§ EXERCISE DETAILS
Please quote the section of the caregiver passage below that begins with the words "The organizations are" and ends with "well-being, Tavella said.", copying it word for word.

§ EXERCISE PASSAGE
┏━━
The organizations are making sure to have set activities at certain times to help caregivers provide a sense of structure for their loved ones.

Andrea Kotas, 48, of East Meadow, whose mother, Josepha, 85, attends the center in Bay Shore, said she’s already noticing changes in her mother, who she said doesn’t understand what is happening and is constantly asking about going out.

“That routine is important to her, it’s stability in their world,” she said. “Things are crazy in their world already. When there’s a structure like that it’s something they can hold on to.”

For caregivers, the loss of services has also meant less free time for themselves and the ability to recharge from the stress of taking care of their loved ones. Even the inability to do something like go to the gym or hair salon can impact self-esteem and well-being, Tavella said.
┗━━
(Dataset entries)
┏━━
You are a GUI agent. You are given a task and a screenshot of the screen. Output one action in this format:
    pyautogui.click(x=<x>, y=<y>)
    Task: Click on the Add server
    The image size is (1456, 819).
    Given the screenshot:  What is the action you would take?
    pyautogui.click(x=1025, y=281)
┗━━
§ SOLUTION TO THE PROBLEM
The organizations are making sure to have set activities at certain times to help caregivers provide a sense of structure for their loved ones.

Andrea Kotas, 48, of East Meadow, whose mother, Josepha, 85, attends the center in Bay Shore, said she’s already noticing changes in her mother, who she said doesn’t understand what is happening and is constantly asking about going out.

“That routine is important to her, it’s stability in their world,” she said. “Things are crazy in their world already. When there’s a structure like that it’s something they can hold on to.”

For caregivers, the loss of services has also meant less free time for themselves and the ability to recharge from the stress of taking care of their loved ones. Even the inability to do something like go to the gym or hair salon can impact self-esteem and well-being, Tavella said.